Salah satu penyebab pertanian tidak dilirik para pemuda adalah profesi ini identik dengan gurem, udik, miskin, dan terbelakang. Pertahanan ekonomi petani ada di tebir jurang. Salah satu temuan mengejutkan, ternyata lebih dari 80 persen pendapatan rumah tangga petani kecil disumbang dari kegiatan di luar sektor pertanian (Patanas, 2004), seperti ngojek, dagang dan pekerja kasar. 

Secara evolutif, sumbangan usaha tani padi dalam struktur pendapatan rumah tangga petani telah merosot, dari 36,2 persen tahun 1980-an tinggal 13,6 persen saat ini. Dalam kategori seperti itu sebenarnya tidak ada lagi "masyarakat petani", yakni mereka yang bekerja di sektor pertanian dan sebagian besar kebutuhan hidupnya dicukupi dari kegiatan tersebut.

Rendahnya minat generasi muda menekuni profesi petani secara tidak langsung bisa ditilik dari terpuruknya studi pertanian di perguruan tinggi. Banyak perguruan tinggi harus menutup studi pertanian karena sepi peminat.

Sebetulnya, keterpurukan studi pertanian hanya akibat sektor pertanian dimarjinalkan, ditaruh di belakang dan di tempat sepi. Tidak hanya dukungan pendanaan dan kelembagaan, perhatian pun mengendur. 

Bahkan, lebih dari dua dasawarsa dikampanyekan untuk segera meninggalkan pertanian dan segera melompat ke industri dengan membangun proyek industri mercusuar, footloose, kandungan impor tinggi, dan dibiayai dari utang luar negeri. Karena industri tak berbasiskan resource based, sektor pertanian menjadi marjinal.

Maka, terjadi dualisme ekonomi, sistem tradisional yang padat tenaga kerja di perdesaan dengan koefisien teknis produksi dapat berubah dan sistem modern yang padat modal di perkotaan dengan koefisien teknis produksi tetap. Dualisme ekonomi itu menciptakan wilayah perdesaan dan perkotaan bersifat tertutup satu sama lain. 

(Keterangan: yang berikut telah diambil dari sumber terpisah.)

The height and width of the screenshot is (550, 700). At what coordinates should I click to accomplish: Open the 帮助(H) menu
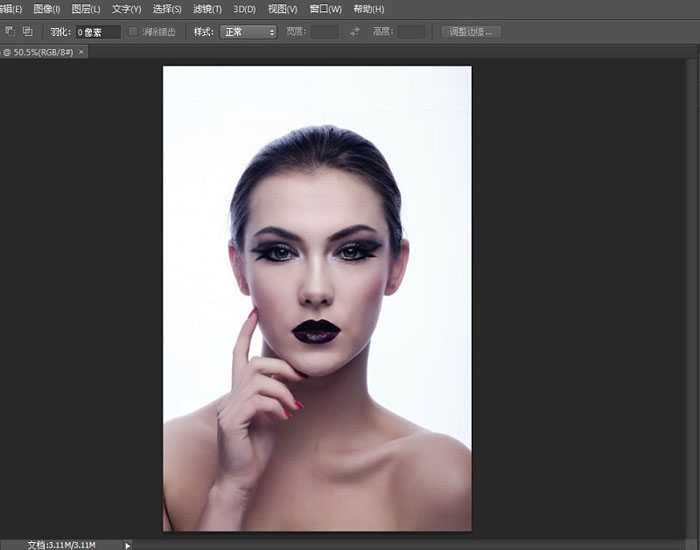click(369, 9)
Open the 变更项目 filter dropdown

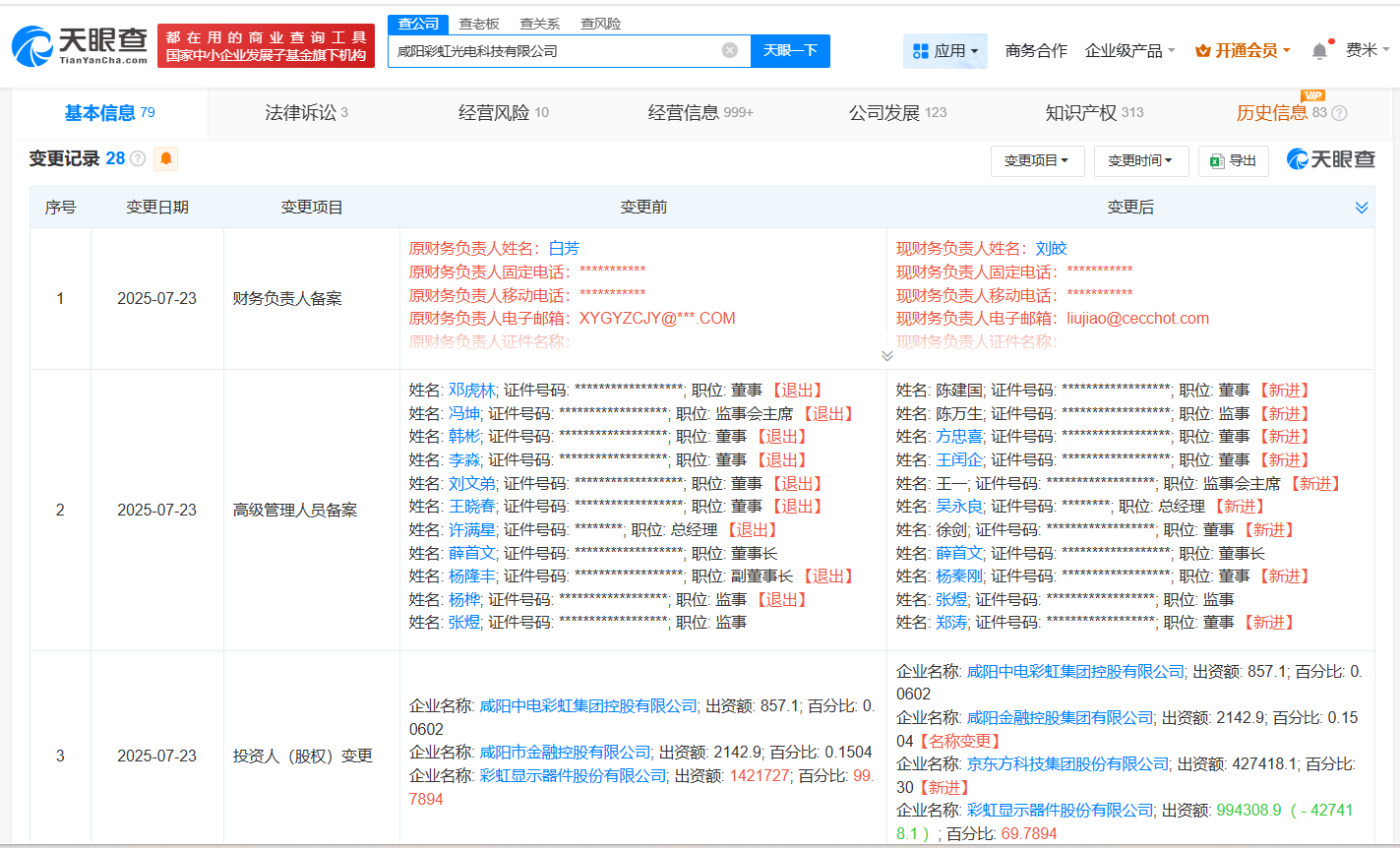click(x=1037, y=160)
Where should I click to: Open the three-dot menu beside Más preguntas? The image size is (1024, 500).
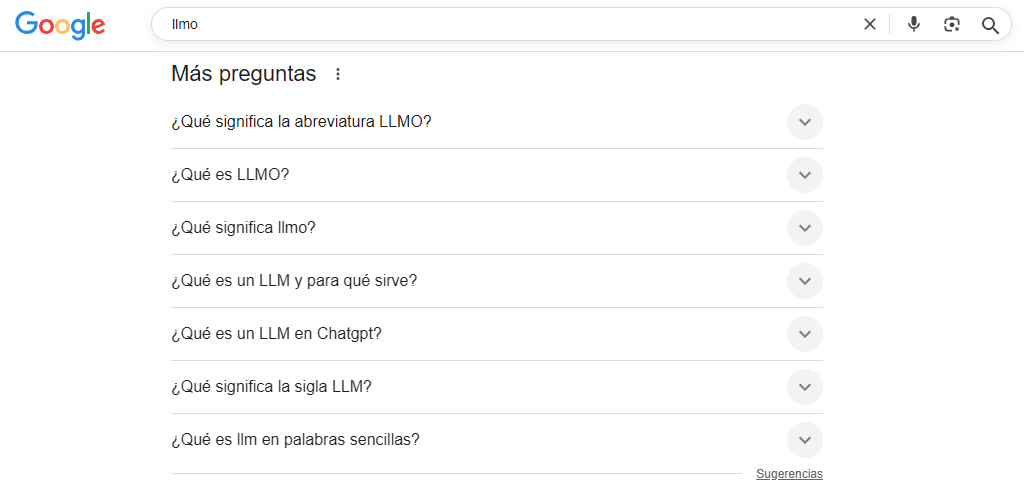point(338,74)
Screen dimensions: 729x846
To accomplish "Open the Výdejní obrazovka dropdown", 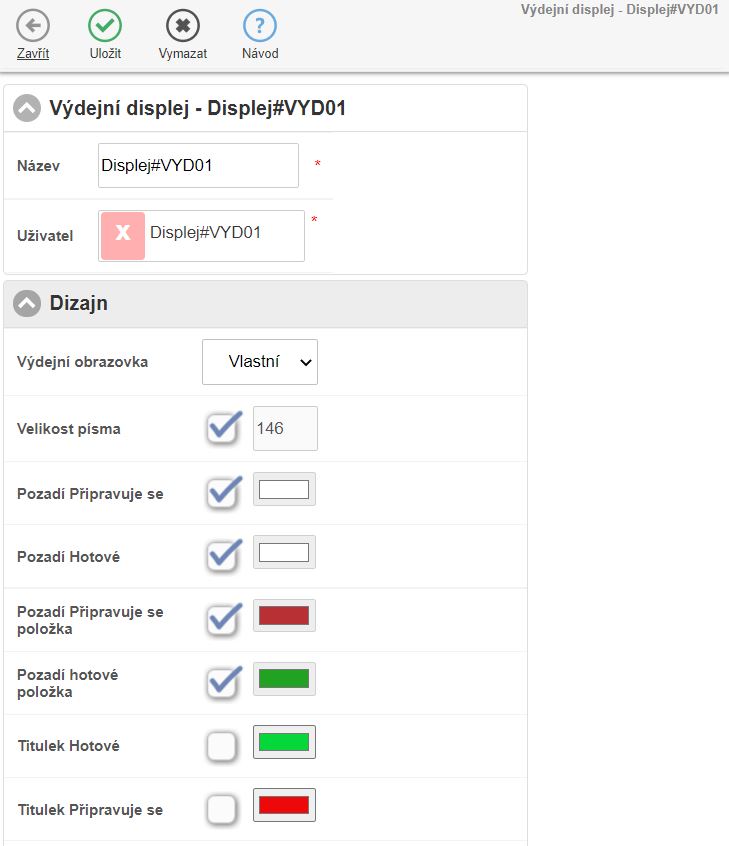I will coord(260,362).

Pertumbuhan ekonomi yang berasal dari sektor industri perkotaan tidak menetes ke wilayah perdesaan sehingga kesenjangan pendapatan antara kedua wilayah tersebut cenderung semakin melebar. Jadi, secara makro kebijakan ekonomi dan pembangunan memang mendiskriminasi pertanian.

Tidak salah jika pemuda ogah bertani karena mereka tak melihat masa depan yang baik. Selain itu, ada cara pandang masyarakat yang salah terhadap sektor pertanian. Yaitu, selama ini ada praanggapan yang salah kaprah bahwa budaya tani harus dipermodernkan.

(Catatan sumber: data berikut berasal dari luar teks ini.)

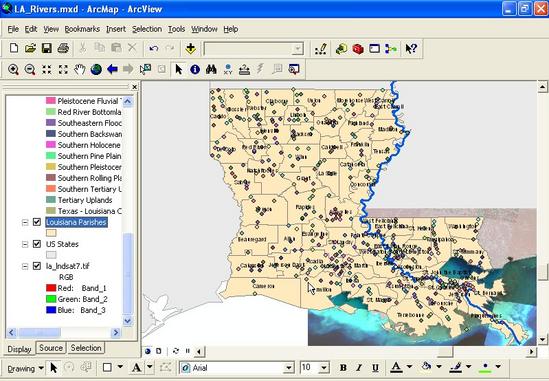Turn off la_lndsat7.tif layer checkbox
Viewport: 549px width, 381px height.
click(37, 266)
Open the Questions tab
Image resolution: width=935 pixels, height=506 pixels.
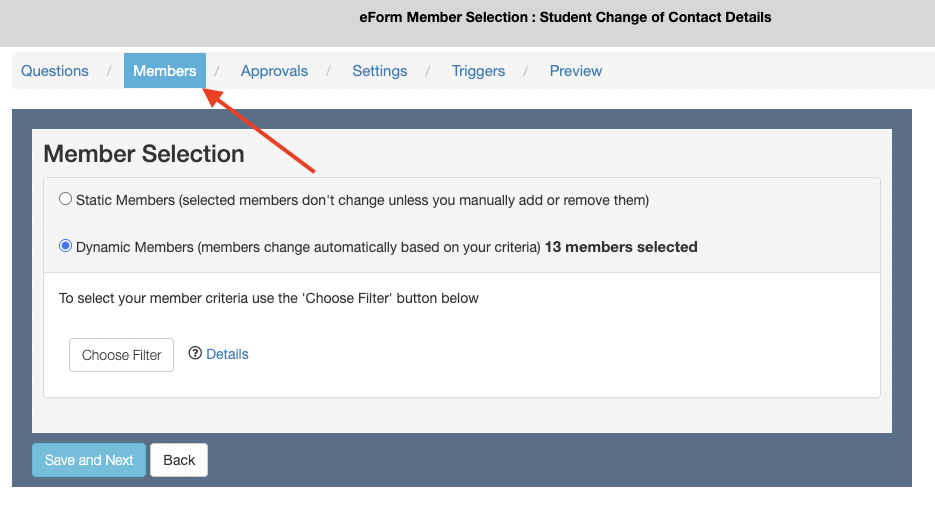[55, 71]
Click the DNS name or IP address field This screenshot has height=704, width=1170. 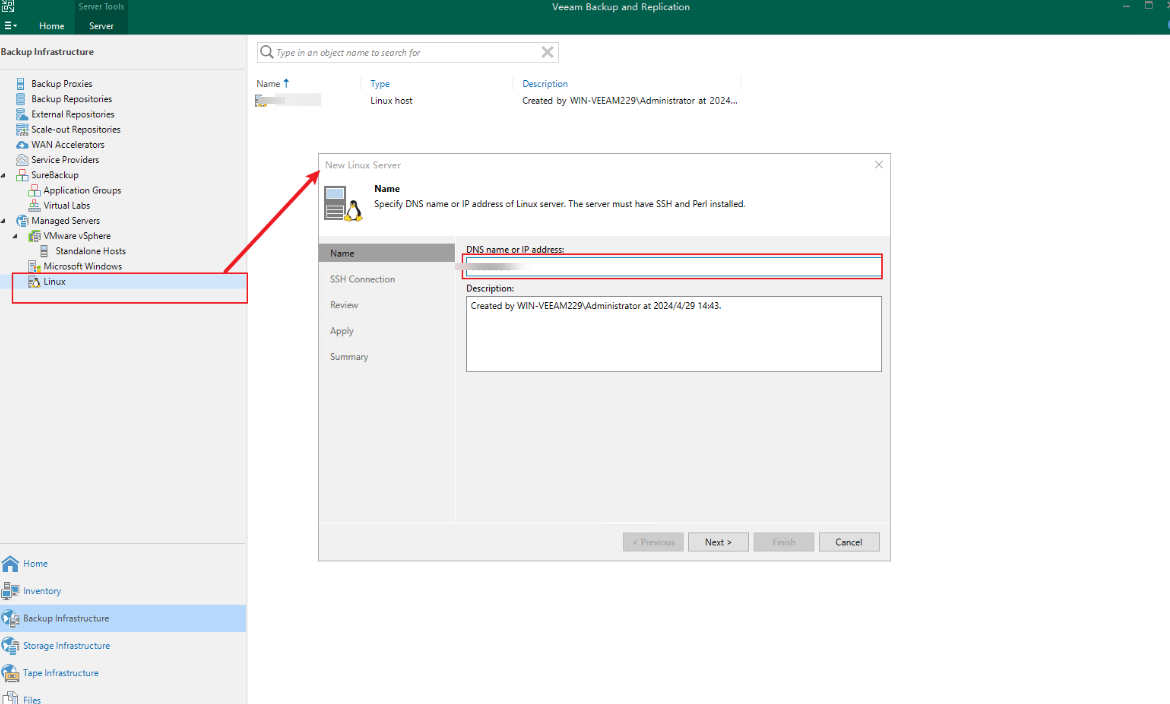(x=673, y=266)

Pola pikir ini memasung petani dan anak-anaknya. Dari segi pendidikan, anak-anak petani telah dididik untuk suatu cita-cita di luar pertanian, yakni menjadi salah satu faktor produksi bagi industri yang tidak berbasis pertanian.

Setelah lulus, mereka tidak kembali dan membangun desa, tetapi mencari peruntungan di kota. Itu pun mereka tidak bekerja di pekerjaan yang terkait pertanian. Ilmu mereka muspro.

Dari sisi ini, sebenarnya telah terjadi pelarian sumber daya dari desa ke kota.
Tidak mudah mengubah kondisi ini. Selain menggeser kebijakan pembangunan, kurikulum studi pertanian harus dirombak total.